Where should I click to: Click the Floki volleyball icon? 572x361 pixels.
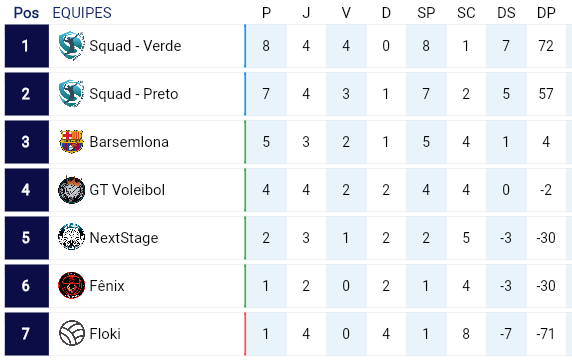pyautogui.click(x=72, y=333)
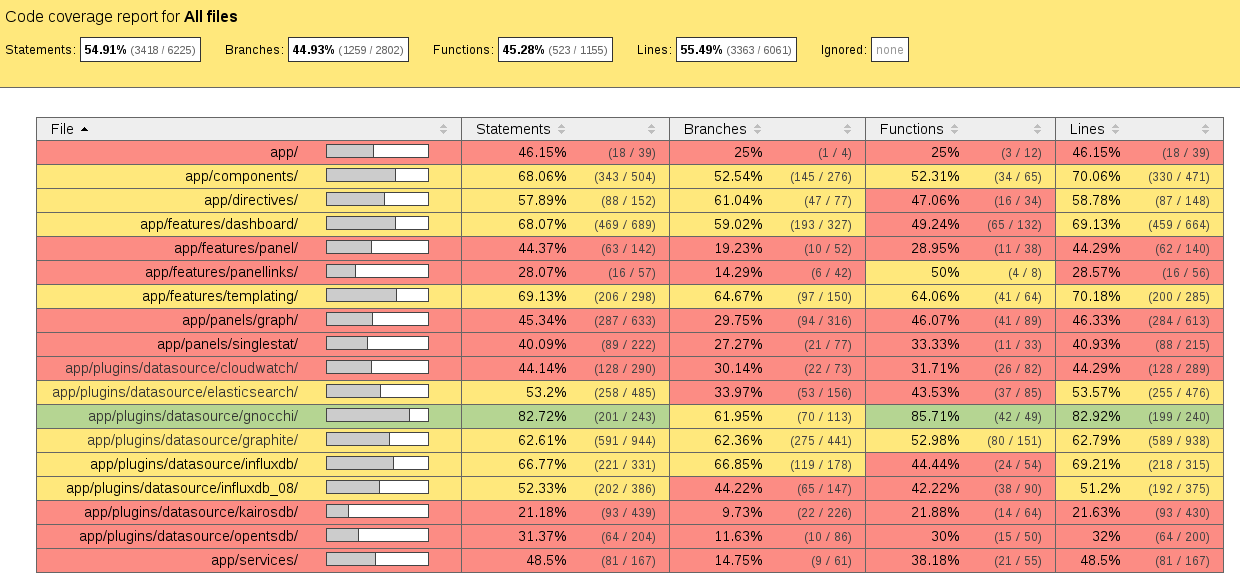1240x587 pixels.
Task: Click sort arrows icon beside Branches header
Action: 758,129
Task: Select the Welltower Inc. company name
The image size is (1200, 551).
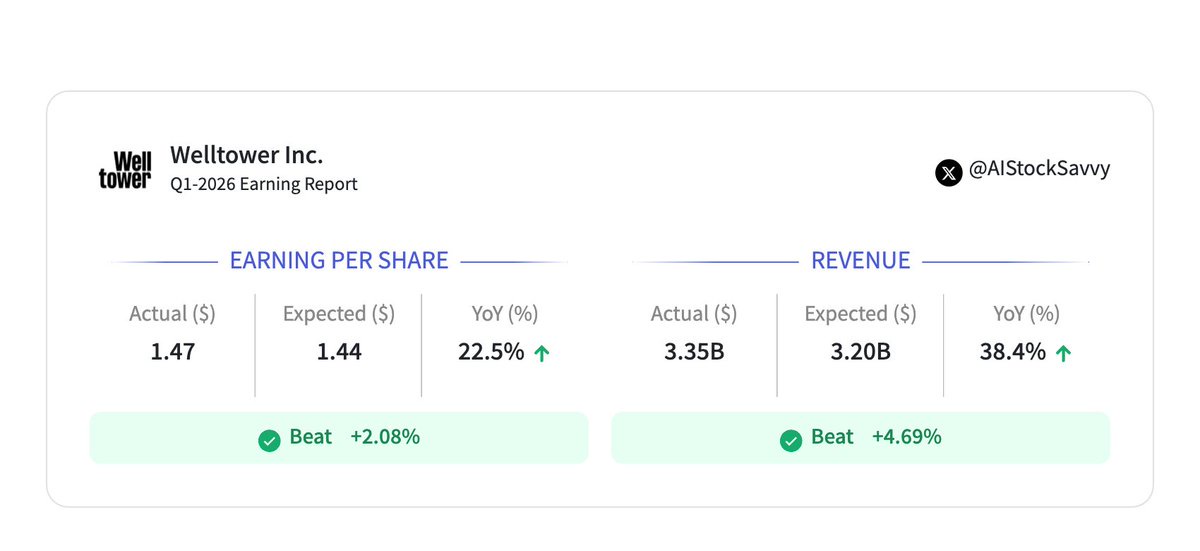Action: 246,155
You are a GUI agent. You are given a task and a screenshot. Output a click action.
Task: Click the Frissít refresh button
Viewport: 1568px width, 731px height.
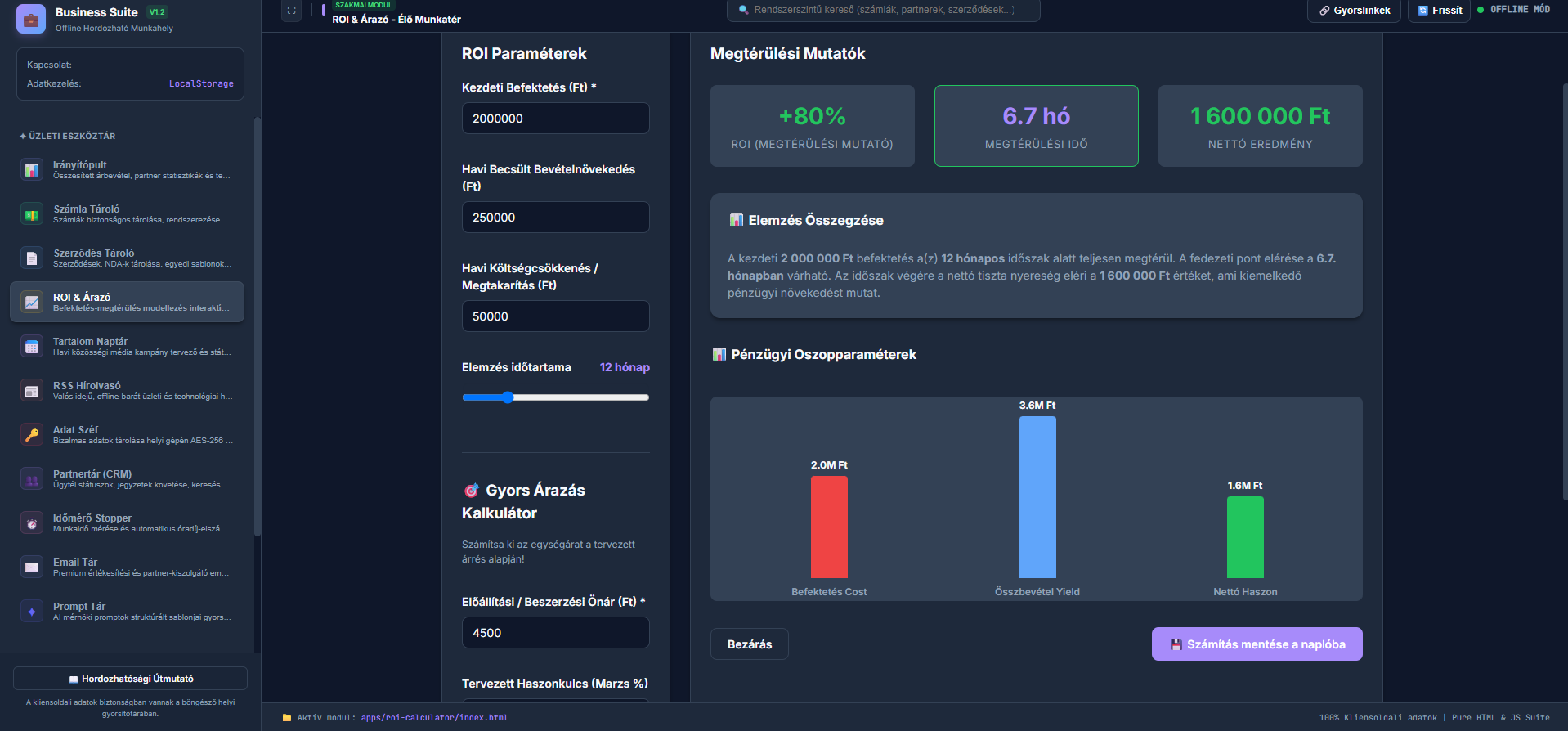click(1440, 11)
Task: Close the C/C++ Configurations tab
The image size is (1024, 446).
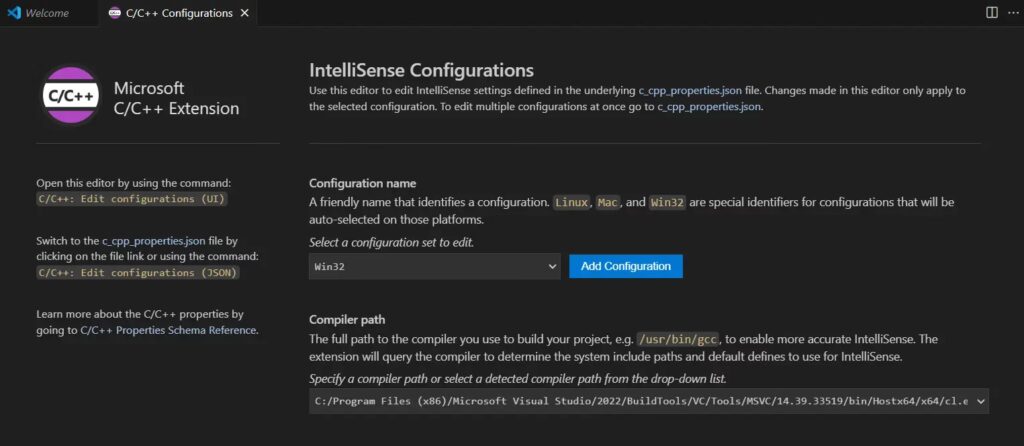Action: (247, 13)
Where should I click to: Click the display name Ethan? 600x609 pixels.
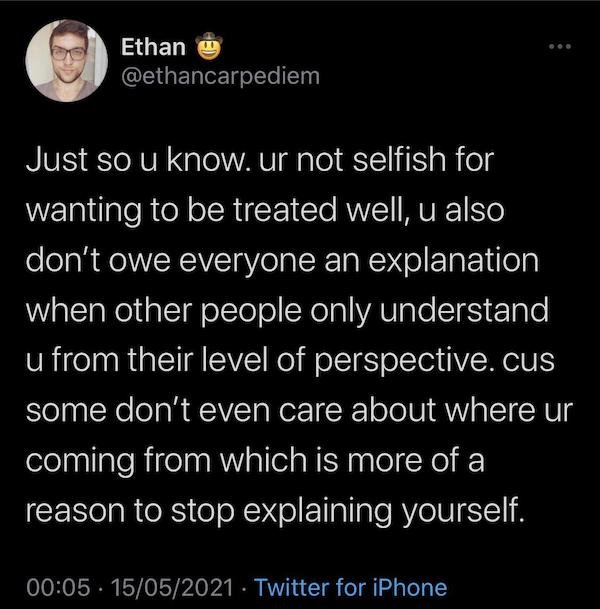153,47
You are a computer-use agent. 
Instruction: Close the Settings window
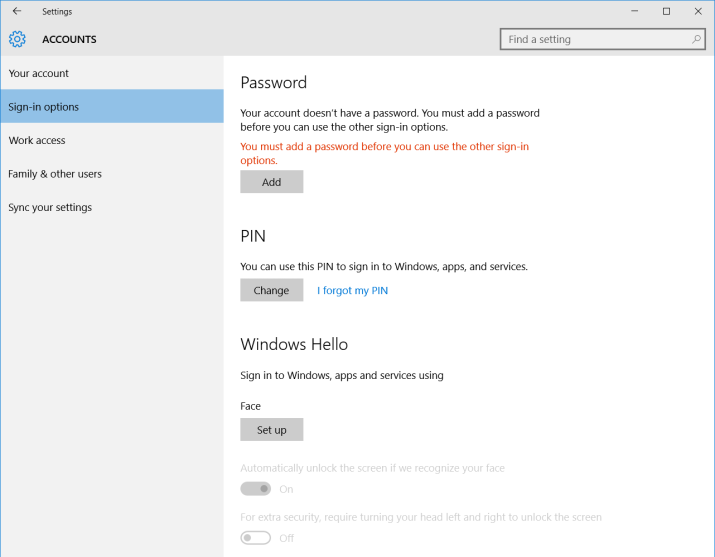click(x=697, y=11)
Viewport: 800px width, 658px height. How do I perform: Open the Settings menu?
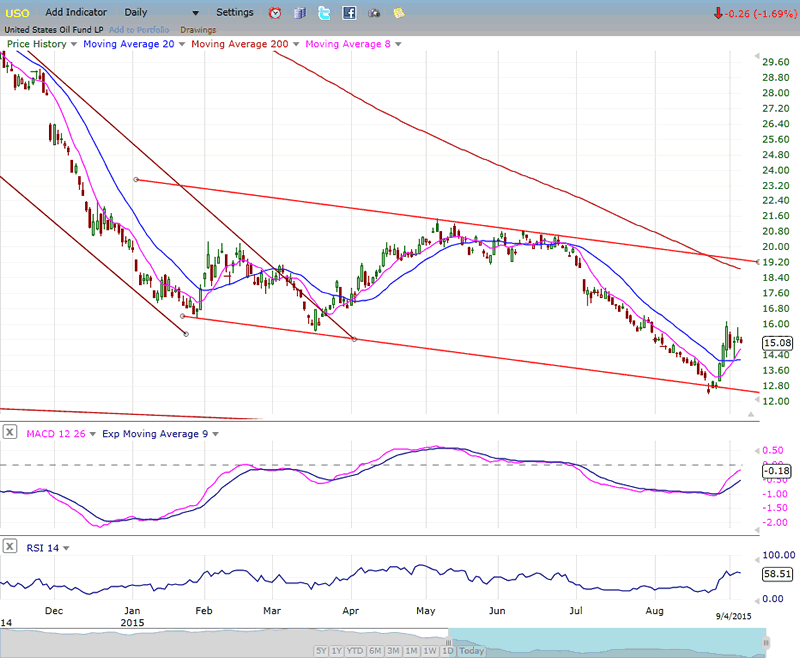click(x=235, y=12)
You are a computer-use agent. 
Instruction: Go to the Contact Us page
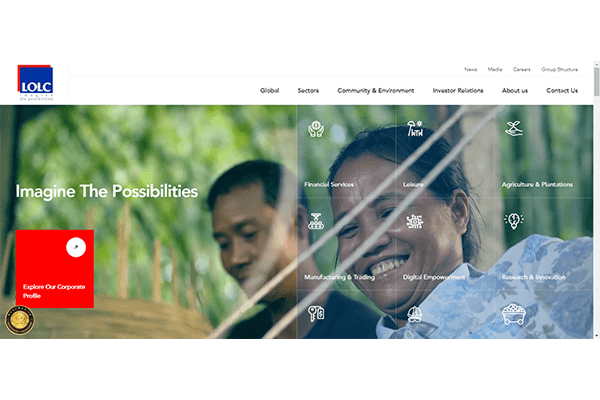point(562,91)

## [DIRECTIONS FOR THIS TASK]
Render every line of the records above as a numbered list, skipping blank lines and leaving out the pictures.

## [WRITTEN SOLUTION]
1. Where should I click to: Click the Floki volleyball icon? 572x361 pixels.
2. pyautogui.click(x=72, y=333)
3. 1240x587 pixels.
4. Task: Click sort arrows icon beside Branches header
5. Action: 758,129
6. Task: Select the Welltower Inc. company name
7. The image size is (1200, 551).
8. Action: 246,155
9. You are a GUI agent. You are given a task and a screenshot. Output a click action.
10. Task: Click the Frissít refresh button
11. Viewport: 1568px width, 731px height.
12. click(1440, 11)
13. Task: Close the C/C++ Configurations tab
14. The image size is (1024, 446).
15. Action: (247, 13)
16. Where should I click to: Click the display name Ethan? 600x609 pixels.
17. 153,47
18. You are a computer-use agent. 
19. Instruction: Close the Settings window
20. click(x=697, y=11)
21. Viewport: 800px width, 658px height. How do I perform: Open the Settings menu?
22. click(x=235, y=12)
23. You are a computer-use agent. 
24. Instruction: Go to the Contact Us page
25. point(562,91)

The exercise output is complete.